The funereal opener, "Grace Kelly Blues" offers closure, a final cathartic release. A stately brass band pounds out a sombre, skeletal introduction seemingly wandering in from a 1980s Tom Waits album, before giving way to an acoustic guitar and E in a reflective mood. Surveying the world in which he's woken up yet again, he lets loose a silent chuckle and sums up with genuine wonder, "I think, you know, I'll be okay". Somehow it's certain he means it, particularly when the song segues seamlessly into the gorgeous "Packing Blankets", E's voice full of hope and liberation as he sets off on an unnamed path, determined to put an end to "all the troubles you and I have seen".
The open-road imagery of "Packing Blankets" suggests a long hot summer, a theme echoed throughout the album. E's at one with nature, whether studying the daisies pushing themselves up through concrete, or swatting the flies in his kitchen. Even the giant man-made spectacle of a rocket launch leaves him unfazed, preferring to stare beyond "the trophy wives of the astronauts" to the birds that flock all around, unaware of the scale of the disruption they face.
For all his newly-revealed joie de vivre, E's songs still display a rich awareness of the need for human contact and comfort. "Jeannie's Diary" is a heartbreaking tale of unrequited love, albeit with a sly admission of the shortcomings of both the dreamer and the object of his obsession ("oh she's got a dark side too, even murderous..."). "Its a Motherf***er", probably the best song here, evokes the longing and loneliness of a distanced lover (or possibly a recently-abandoned one) with stark simplicity. Album closer (save for the oddball bonus inclusion of the single), "Selective Memory", delivered in a childlike falsetto, is a companion piece to "Manchild", the tender conclusion of "Beautiful Freak". Its regret for the distance between what we want to hold in our mind's eye and the memories that slip away is offset by a naive belief that "if I lay my head down, I will see you in my dreams".

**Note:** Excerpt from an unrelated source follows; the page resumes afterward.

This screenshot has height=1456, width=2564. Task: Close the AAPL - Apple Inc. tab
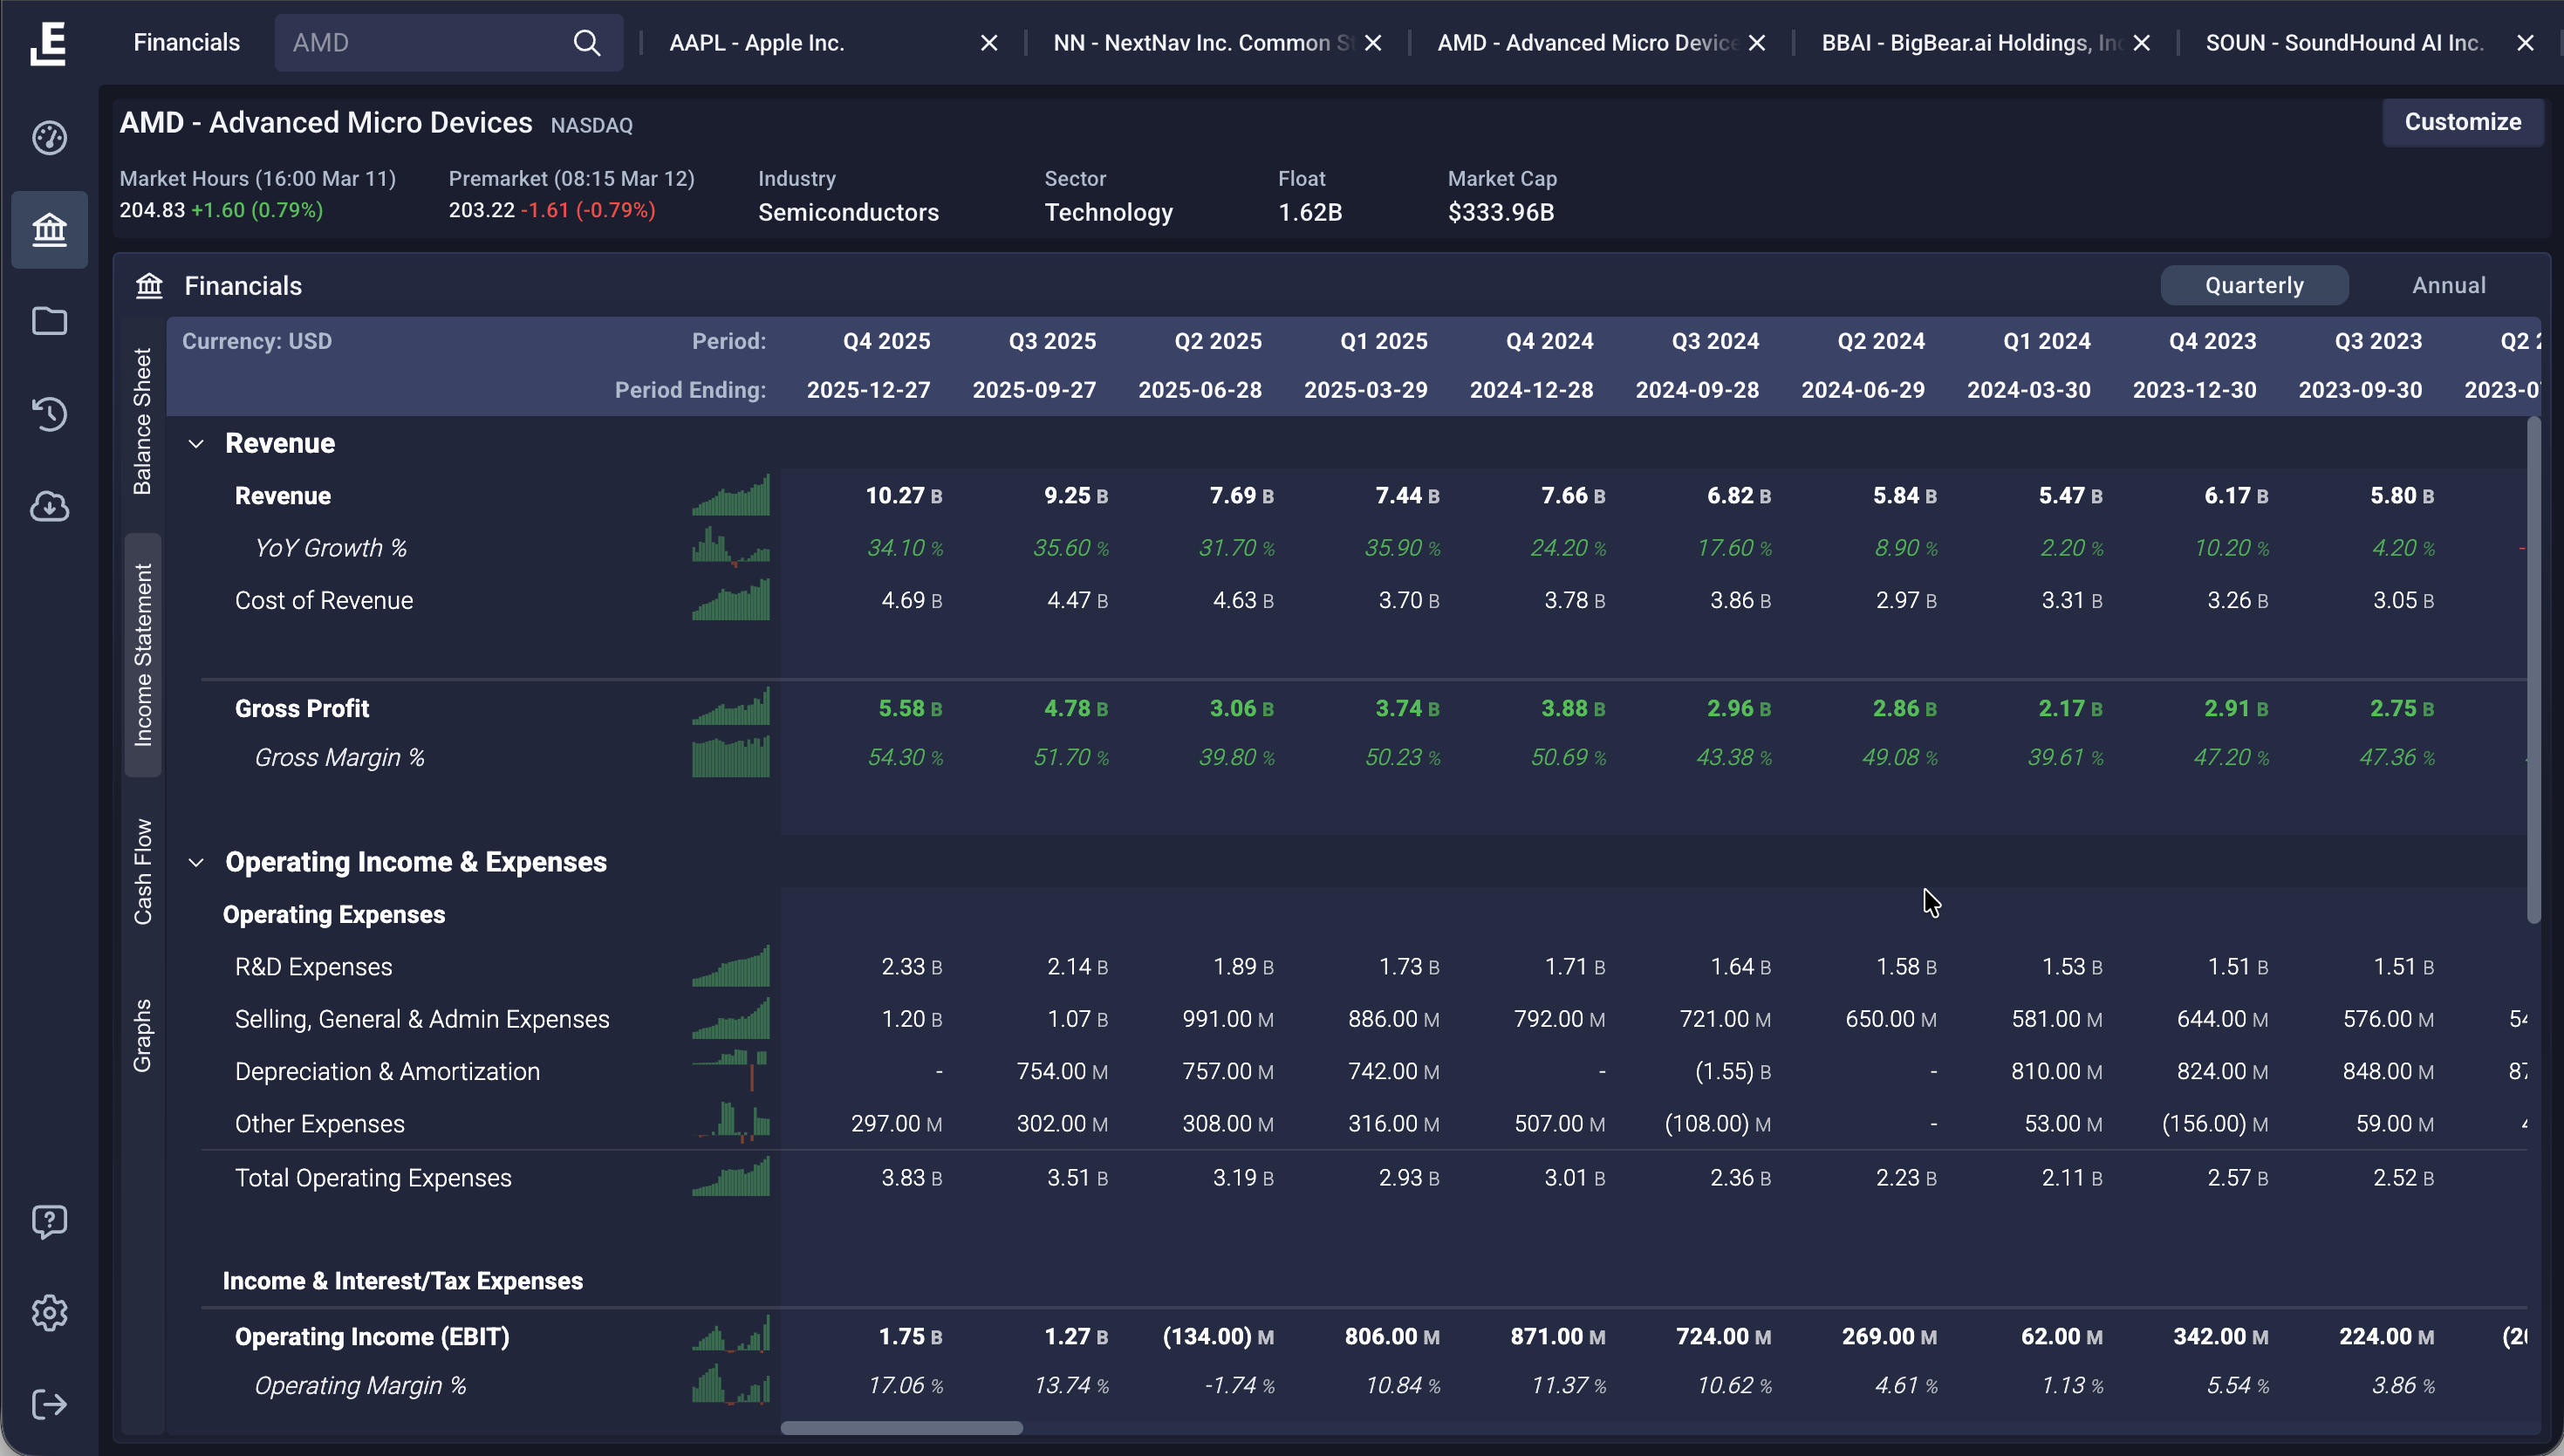988,43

The cute children's illustration on the cover is no red herring, suggesting a nostalgic simplicity. E's given himself a straightforward enough brief: pare the songs down, tighten the production and stick to the standard three minutes. Despite the occasional piece of Beck-ish percussion and grooves, particularly on "Mr E's Beautiful Blues" (a bonus track presumably because it sits slightly at odds with the pastoral tone of much of the rest of the album), its a curiously old-fashioned trick. Yet E gets away with dumbly praising birds, and resurrecting homespun philosophies such as "don't take any wooden nickels, when you sell your soul", mainly because the tone is so affirming. If this sounds twee, he figures, so be it. Sometimes its best to go back to the simple things, filter through the best bits of your selective memory, and remind yourself of the good things. As E probably knows too well, life's too short.